Agotadas las preguntas, a falta de respuestas para todos, enmendemos los errores de esta civilización depredadora…, retornemos con canto de paz y hermandad a las orillas, con convencimiento de que la Tierra es sagrada y debemos sanarla de nuestros errores y desatinos.

Conjuremos el determinismo y la impotencia, pues mucho es lo que podemos hacer para evitar esta continua sacudida de catástrofes “naturales”. Kyoto es una ineludible asignatura que ya miran con atención las generaciones venideras, es el principio de la esperanza de un mañana sin sobresaltos, sin excesiva preocupación por la “línea del horizonte”.

Construyamos ya una sola Tierra, una humanidad en armonía con la Naturaleza, sin necesidad de tanto azote. Aflore el corazón uno de la entera humanidad, pues los “tsunamis” tampoco repararon en nacionalidades. Ya no hay razas, las mismas olas ahogaron e igualaron los colores.

El mar llamó a costas lejanas, pero también a las conciencias de todos; sacudió de lleno el sudeste asiático, pero también la interna geografía del planeta. Llegó, rompiendo todos los diques, alma adentro. No retorne volando, no arrase de nuevo. ¡Que los 2.000 millones de dólares de ayuda internacional conseguidos en el arranque del año se multipliquen! ¡Nube de aviones sobre geografía tan castigada, que renazca la humanidad una tras brutal bautismo, que nunca jamás necesitemos de tan violento baño de aguas…!

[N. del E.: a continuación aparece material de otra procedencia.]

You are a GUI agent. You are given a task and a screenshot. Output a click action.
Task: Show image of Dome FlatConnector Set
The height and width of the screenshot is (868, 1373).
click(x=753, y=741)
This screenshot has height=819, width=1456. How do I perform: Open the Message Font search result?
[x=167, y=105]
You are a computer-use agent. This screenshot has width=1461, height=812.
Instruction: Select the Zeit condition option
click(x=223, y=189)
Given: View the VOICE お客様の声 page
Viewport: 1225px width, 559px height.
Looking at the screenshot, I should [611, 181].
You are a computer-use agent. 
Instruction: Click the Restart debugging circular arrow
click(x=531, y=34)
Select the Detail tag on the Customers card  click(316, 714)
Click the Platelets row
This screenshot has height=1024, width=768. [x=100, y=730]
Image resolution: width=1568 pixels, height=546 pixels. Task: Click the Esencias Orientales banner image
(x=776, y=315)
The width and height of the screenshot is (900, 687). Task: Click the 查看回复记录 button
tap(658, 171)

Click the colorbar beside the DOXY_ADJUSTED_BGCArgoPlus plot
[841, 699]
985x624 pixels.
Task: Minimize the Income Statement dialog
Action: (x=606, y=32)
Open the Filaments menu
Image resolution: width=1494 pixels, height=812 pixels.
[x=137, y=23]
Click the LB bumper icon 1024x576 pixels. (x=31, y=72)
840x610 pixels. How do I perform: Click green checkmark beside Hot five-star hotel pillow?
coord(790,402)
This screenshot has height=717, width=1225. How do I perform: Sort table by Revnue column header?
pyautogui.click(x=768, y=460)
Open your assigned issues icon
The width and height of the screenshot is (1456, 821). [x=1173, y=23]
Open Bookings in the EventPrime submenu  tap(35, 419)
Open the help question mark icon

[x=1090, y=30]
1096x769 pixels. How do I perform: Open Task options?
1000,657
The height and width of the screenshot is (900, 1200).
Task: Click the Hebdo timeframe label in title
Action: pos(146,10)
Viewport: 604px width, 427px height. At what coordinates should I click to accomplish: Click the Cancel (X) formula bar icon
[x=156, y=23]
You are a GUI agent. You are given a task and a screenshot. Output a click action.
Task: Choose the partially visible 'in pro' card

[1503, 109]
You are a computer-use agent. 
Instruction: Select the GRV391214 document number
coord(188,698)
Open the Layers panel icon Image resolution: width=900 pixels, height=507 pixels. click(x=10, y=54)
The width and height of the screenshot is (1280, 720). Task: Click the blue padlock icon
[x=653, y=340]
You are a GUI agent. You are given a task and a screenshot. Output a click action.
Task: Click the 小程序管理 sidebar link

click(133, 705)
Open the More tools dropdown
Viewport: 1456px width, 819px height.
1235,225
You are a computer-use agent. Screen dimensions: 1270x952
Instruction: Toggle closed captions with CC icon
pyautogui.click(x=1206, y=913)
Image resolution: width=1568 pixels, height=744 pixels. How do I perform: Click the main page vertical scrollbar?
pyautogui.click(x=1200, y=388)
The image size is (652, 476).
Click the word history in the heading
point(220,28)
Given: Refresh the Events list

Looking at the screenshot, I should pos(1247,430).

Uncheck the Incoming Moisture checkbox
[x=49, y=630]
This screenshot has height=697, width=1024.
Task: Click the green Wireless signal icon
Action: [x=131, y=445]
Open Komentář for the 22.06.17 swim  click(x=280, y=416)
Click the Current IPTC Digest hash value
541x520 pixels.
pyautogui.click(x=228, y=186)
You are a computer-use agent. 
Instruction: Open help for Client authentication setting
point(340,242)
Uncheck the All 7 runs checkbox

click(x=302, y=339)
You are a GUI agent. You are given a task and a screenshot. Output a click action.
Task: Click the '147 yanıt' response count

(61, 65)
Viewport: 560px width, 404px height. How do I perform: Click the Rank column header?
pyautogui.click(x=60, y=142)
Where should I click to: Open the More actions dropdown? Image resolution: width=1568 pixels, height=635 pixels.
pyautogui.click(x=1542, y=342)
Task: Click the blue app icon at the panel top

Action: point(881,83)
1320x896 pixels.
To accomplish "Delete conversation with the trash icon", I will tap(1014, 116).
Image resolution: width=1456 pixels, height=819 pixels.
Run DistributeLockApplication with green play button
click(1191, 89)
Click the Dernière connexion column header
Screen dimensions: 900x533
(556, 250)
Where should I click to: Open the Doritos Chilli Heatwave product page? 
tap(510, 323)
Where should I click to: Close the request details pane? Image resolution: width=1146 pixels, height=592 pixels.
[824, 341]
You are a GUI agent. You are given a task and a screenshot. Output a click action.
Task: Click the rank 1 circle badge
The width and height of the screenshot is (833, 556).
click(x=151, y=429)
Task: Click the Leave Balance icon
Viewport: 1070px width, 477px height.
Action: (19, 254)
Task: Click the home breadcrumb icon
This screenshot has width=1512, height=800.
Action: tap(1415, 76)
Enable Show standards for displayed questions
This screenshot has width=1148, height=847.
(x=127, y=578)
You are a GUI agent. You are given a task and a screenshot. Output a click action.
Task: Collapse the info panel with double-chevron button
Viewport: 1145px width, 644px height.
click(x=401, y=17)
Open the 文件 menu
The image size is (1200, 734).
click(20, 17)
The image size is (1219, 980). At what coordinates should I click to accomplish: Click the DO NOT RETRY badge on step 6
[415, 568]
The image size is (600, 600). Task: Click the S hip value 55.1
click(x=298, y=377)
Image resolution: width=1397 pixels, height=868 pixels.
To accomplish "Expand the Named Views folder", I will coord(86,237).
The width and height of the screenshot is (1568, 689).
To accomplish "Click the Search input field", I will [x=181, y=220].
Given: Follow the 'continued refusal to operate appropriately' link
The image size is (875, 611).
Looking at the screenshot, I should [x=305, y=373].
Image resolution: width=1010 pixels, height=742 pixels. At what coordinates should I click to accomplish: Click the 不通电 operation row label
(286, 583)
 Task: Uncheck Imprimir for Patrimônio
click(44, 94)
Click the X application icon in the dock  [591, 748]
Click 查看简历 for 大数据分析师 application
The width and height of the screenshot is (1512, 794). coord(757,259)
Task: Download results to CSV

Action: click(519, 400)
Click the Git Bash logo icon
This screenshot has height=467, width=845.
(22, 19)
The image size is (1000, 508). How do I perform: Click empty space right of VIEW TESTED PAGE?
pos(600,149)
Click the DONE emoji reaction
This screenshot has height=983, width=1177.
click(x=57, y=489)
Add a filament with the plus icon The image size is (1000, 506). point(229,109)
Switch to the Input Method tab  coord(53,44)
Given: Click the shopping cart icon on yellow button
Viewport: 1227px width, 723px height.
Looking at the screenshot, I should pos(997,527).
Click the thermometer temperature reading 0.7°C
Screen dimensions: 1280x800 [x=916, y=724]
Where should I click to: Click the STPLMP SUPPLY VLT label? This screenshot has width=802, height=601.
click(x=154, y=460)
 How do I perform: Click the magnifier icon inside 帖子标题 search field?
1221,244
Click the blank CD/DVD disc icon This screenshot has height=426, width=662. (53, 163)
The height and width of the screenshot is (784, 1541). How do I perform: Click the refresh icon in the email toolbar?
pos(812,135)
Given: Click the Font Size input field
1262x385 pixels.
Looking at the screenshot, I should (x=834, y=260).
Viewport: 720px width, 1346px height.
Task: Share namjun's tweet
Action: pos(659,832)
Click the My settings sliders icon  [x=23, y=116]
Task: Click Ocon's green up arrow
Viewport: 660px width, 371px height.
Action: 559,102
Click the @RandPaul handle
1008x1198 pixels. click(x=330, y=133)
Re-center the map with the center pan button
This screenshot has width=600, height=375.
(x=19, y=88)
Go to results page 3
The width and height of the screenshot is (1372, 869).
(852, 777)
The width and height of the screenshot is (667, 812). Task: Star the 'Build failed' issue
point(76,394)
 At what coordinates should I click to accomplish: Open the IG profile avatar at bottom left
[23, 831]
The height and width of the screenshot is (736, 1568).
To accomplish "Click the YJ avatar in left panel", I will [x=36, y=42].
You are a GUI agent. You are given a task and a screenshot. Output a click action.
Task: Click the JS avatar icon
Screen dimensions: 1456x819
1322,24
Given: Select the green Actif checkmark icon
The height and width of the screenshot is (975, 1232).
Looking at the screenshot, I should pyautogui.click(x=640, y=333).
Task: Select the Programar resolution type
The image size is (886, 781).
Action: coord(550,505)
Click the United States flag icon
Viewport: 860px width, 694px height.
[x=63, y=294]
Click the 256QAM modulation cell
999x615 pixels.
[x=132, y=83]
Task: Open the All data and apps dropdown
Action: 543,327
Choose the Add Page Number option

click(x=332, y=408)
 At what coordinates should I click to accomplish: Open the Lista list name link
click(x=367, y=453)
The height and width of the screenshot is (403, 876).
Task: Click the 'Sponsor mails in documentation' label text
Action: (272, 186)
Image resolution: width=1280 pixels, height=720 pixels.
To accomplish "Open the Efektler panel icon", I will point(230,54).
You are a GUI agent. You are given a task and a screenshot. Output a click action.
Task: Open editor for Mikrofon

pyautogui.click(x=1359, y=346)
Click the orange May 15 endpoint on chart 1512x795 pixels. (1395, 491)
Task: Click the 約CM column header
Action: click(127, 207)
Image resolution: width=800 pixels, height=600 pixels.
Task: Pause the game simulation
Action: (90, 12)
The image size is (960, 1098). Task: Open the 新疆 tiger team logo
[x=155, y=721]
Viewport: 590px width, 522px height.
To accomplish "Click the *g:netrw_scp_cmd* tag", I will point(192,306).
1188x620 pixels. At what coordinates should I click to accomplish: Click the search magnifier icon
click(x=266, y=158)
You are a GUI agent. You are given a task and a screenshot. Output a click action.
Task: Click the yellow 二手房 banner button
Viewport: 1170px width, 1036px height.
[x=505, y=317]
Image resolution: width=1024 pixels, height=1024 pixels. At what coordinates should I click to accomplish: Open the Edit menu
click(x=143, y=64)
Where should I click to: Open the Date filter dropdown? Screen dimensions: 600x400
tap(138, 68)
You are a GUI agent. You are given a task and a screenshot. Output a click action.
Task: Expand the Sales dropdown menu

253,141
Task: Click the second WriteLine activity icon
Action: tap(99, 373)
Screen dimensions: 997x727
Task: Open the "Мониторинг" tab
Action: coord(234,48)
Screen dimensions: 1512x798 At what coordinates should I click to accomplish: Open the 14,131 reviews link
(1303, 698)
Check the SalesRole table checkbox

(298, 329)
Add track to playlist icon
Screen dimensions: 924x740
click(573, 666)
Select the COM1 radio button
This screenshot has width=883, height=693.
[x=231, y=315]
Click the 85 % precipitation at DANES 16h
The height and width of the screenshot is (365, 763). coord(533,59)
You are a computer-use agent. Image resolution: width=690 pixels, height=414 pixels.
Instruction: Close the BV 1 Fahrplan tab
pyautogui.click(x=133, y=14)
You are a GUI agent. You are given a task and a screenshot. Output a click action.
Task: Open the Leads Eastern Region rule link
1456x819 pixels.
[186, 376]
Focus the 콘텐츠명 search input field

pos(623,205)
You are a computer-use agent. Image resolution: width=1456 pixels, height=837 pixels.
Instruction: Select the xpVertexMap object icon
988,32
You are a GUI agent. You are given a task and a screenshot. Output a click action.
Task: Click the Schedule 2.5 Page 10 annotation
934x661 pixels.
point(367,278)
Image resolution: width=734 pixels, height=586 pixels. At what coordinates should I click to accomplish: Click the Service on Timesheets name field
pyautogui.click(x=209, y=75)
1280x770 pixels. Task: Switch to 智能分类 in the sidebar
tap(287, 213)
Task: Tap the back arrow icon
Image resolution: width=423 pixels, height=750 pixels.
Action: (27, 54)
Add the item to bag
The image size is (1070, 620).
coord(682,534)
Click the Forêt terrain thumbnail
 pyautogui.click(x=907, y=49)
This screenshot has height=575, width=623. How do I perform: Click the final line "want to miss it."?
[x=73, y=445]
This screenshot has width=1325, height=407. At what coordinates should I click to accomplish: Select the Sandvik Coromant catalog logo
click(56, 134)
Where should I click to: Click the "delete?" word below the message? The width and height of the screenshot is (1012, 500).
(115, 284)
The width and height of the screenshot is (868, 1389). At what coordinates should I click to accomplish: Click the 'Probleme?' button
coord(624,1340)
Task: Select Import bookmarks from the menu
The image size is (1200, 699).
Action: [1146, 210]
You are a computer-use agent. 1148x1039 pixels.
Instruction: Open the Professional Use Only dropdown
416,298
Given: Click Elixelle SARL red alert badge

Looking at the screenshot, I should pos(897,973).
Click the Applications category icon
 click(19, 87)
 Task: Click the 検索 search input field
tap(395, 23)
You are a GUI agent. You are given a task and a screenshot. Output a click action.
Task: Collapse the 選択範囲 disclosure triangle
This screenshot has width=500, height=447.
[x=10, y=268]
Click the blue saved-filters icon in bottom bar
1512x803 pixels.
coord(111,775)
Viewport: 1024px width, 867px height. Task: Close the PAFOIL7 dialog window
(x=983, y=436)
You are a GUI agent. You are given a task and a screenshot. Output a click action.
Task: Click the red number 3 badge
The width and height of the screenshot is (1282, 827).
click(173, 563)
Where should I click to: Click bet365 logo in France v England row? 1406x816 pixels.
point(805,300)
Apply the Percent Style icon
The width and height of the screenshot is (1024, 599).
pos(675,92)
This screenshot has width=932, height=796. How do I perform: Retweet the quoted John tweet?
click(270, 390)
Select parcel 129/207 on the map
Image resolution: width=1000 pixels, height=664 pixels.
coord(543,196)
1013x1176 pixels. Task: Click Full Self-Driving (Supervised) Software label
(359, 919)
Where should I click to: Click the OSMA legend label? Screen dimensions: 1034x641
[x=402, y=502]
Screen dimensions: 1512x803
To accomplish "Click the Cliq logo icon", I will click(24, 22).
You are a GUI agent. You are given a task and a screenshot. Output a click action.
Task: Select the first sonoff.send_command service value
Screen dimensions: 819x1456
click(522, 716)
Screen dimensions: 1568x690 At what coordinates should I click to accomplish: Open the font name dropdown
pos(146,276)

Blindemos nuestras costas con pensamientos de solidaridad humana y de amor a la Madre Naturaleza. Por las aguas que a todos los humanos nos unen y nutren; por la esperanza renacida en los cuerpos y las almas heridas; por la continuidad de la vida en las costas y en el corazón de los bosques; por el fin del espoleo humano, el saqueo y la avaricia de recursos naturales; por la Madre Tierra que brotará de nuevo allí exuberante en su belleza.

¡Arrullo de olas por siempre…, baste esa bofetada brutal, ese maremoto bíblico que se abalanzó sobre orillas ya de todos, sobre arenas de tan adentro! El mar no rehusa ningún río, ningún caudal de agradecido pensamiento, ningún recuerdo sentido. ¡No olvidemos que el/ella sostiene la vida, por más que por un instante, en medio de la eternidad, haya parecido detenerla!